§ **Directions for this task**:
Look at the entries below and reproduce them exactly.

(Extracted records begins)

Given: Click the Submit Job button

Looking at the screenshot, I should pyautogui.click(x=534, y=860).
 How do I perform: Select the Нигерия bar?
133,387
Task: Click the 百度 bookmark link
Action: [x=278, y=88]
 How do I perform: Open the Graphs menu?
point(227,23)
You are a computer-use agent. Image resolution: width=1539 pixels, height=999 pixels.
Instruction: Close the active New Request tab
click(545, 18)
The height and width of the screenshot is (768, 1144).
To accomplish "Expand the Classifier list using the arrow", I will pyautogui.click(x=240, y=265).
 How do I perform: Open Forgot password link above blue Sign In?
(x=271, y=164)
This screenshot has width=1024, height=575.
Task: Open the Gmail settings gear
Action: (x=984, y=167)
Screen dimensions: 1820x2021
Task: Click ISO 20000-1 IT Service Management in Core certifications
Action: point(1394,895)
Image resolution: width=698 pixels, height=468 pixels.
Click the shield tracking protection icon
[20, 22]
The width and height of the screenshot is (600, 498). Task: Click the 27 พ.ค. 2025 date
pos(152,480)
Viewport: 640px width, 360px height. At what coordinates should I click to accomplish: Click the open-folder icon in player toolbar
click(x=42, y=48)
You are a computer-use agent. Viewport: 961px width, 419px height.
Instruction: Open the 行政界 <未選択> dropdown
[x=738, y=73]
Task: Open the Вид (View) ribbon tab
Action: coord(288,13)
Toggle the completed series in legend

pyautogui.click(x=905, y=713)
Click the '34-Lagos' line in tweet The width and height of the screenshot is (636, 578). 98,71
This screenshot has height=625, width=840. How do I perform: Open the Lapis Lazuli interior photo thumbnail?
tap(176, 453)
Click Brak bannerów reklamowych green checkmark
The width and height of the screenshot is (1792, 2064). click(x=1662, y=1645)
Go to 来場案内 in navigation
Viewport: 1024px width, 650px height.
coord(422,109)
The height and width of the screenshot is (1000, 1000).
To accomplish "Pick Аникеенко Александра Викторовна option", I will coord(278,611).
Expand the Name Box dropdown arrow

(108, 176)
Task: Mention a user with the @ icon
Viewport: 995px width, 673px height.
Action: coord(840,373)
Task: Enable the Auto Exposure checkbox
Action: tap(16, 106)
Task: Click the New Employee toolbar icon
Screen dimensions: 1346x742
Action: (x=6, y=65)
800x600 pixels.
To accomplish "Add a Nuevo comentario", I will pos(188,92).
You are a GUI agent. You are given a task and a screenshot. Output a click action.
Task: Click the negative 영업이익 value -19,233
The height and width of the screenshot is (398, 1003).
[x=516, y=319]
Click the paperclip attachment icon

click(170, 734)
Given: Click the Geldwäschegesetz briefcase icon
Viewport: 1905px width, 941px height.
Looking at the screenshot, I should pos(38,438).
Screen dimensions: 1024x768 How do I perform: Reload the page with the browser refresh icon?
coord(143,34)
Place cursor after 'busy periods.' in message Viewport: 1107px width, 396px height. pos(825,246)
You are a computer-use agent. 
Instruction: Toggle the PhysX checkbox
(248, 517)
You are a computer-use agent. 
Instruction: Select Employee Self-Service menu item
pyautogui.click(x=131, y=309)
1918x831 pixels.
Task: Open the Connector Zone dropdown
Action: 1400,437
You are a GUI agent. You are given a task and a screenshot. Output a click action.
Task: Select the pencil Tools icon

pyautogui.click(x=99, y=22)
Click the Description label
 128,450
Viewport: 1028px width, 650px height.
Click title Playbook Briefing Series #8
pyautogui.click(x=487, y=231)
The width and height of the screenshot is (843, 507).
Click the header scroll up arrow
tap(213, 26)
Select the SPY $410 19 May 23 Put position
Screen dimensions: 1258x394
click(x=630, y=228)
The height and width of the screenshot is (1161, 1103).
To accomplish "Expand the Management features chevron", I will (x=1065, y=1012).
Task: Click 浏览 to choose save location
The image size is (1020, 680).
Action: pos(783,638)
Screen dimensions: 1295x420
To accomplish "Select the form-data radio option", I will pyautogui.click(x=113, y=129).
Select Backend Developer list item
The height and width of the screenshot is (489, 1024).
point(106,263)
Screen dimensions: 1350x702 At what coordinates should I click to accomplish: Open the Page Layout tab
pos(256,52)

(Extracted records ends)

§ **Solution for this problem**:
Given: Click the Submit Job button

Looking at the screenshot, I should pyautogui.click(x=534, y=860).
 How do I perform: Select the Нигерия bar?
133,387
Task: Click the 百度 bookmark link
Action: [x=278, y=88]
 How do I perform: Open the Graphs menu?
point(227,23)
You are a computer-use agent. Image resolution: width=1539 pixels, height=999 pixels.
Instruction: Close the active New Request tab
click(545, 18)
The height and width of the screenshot is (768, 1144).
To accomplish "Expand the Classifier list using the arrow", I will pyautogui.click(x=240, y=265).
 How do I perform: Open Forgot password link above blue Sign In?
(x=271, y=164)
This screenshot has width=1024, height=575.
Task: Open the Gmail settings gear
Action: (x=984, y=167)
Screen dimensions: 1820x2021
Task: Click ISO 20000-1 IT Service Management in Core certifications
Action: point(1394,895)
Image resolution: width=698 pixels, height=468 pixels.
Click the shield tracking protection icon
[20, 22]
The width and height of the screenshot is (600, 498). Task: Click the 27 พ.ค. 2025 date
pos(152,480)
Viewport: 640px width, 360px height. At what coordinates should I click to accomplish: Click the open-folder icon in player toolbar
click(x=42, y=48)
You are a computer-use agent. Viewport: 961px width, 419px height.
Instruction: Open the 行政界 <未選択> dropdown
[x=738, y=73]
Task: Open the Вид (View) ribbon tab
Action: coord(288,13)
Toggle the completed series in legend

pyautogui.click(x=905, y=713)
Click the '34-Lagos' line in tweet The width and height of the screenshot is (636, 578). 98,71
This screenshot has height=625, width=840. How do I perform: Open the Lapis Lazuli interior photo thumbnail?
tap(176, 453)
Click Brak bannerów reklamowych green checkmark
The width and height of the screenshot is (1792, 2064). click(x=1662, y=1645)
Go to 来場案内 in navigation
Viewport: 1024px width, 650px height.
coord(422,109)
The height and width of the screenshot is (1000, 1000).
To accomplish "Pick Аникеенко Александра Викторовна option", I will coord(278,611).
Expand the Name Box dropdown arrow

(108, 176)
Task: Mention a user with the @ icon
Viewport: 995px width, 673px height.
Action: coord(840,373)
Task: Enable the Auto Exposure checkbox
Action: tap(16, 106)
Task: Click the New Employee toolbar icon
Screen dimensions: 1346x742
Action: (x=6, y=65)
800x600 pixels.
To accomplish "Add a Nuevo comentario", I will pos(188,92).
You are a GUI agent. You are given a task and a screenshot. Output a click action.
Task: Click the negative 영업이익 value -19,233
The height and width of the screenshot is (398, 1003).
[x=516, y=319]
Click the paperclip attachment icon

click(170, 734)
Given: Click the Geldwäschegesetz briefcase icon
Viewport: 1905px width, 941px height.
Looking at the screenshot, I should pos(38,438).
Screen dimensions: 1024x768 How do I perform: Reload the page with the browser refresh icon?
coord(143,34)
Place cursor after 'busy periods.' in message Viewport: 1107px width, 396px height. pos(825,246)
You are a computer-use agent. 
Instruction: Toggle the PhysX checkbox
(248, 517)
You are a computer-use agent. 
Instruction: Select Employee Self-Service menu item
pyautogui.click(x=131, y=309)
1918x831 pixels.
Task: Open the Connector Zone dropdown
Action: 1400,437
You are a GUI agent. You are given a task and a screenshot. Output a click action.
Task: Select the pencil Tools icon

pyautogui.click(x=99, y=22)
Click the Description label
 128,450
Viewport: 1028px width, 650px height.
Click title Playbook Briefing Series #8
pyautogui.click(x=487, y=231)
The width and height of the screenshot is (843, 507).
Click the header scroll up arrow
tap(213, 26)
Select the SPY $410 19 May 23 Put position
Screen dimensions: 1258x394
click(x=630, y=228)
The height and width of the screenshot is (1161, 1103).
To accomplish "Expand the Management features chevron", I will (x=1065, y=1012).
Task: Click 浏览 to choose save location
The image size is (1020, 680).
Action: pos(783,638)
Screen dimensions: 1295x420
To accomplish "Select the form-data radio option", I will pyautogui.click(x=113, y=129).
Select Backend Developer list item
The height and width of the screenshot is (489, 1024).
point(106,263)
Screen dimensions: 1350x702 At what coordinates should I click to accomplish: Open the Page Layout tab
pos(256,52)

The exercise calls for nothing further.